トラス構造の歴史と進化

■トラス構造の進化

図構造物の進化の過程で人類は石や木材を「梁」として使用していました。
しかしローマ時代にはアーチ形状に石を積むことでより長いスパンを渡すことができる事を知っていました。
このアーチ状に積まれた石は圧縮の力でつりあっています。

図木材を図のようにアーチ状に組めば互いに支柱とすることができます。
この両木材は足元が開かない限り圧縮材です。

図アーチを形成する際に足元が離れようとする作用を止めるためにつなぎ材を設ければ、このアーチとつなぎ材で自己安定作用が働きます。
この構造を「トラス」と呼びます。

図トラスはこのような三角形の組み合わせで構成されます。
この三角形が自己安定作用を生み出し、四角形の構成に比べれば安定した形状となります。

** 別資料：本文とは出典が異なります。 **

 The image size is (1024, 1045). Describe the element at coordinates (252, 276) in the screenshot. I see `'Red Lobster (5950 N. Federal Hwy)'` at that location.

トラスはこのような進化を経て、小屋組み架構を構成する部材として使われるようになりました。

■接合部接合方法の進化

従来、木材の接合部にはかすがい、ジベル、シアープレート、スチールガセット、合板ガセットなどが用いられ、時代と共にその接合方法は進化して、トラスが作られてきました。

図図【写真左】スチールガセットとボルトによるトラス
【写真右】合板ガセットトラス

■ネイルプレートの発明

1950年代に入ると米国で釘を使わない鉄板を打ち抜いたネイルプレートが発明され、トラス部材の接合に用いられるようになりました。
このネイルプレートは専用のプレス機械で木材接合部に両面から圧入させることで、簡単にトラスが作られるようになり、めざましい普及を遂げました。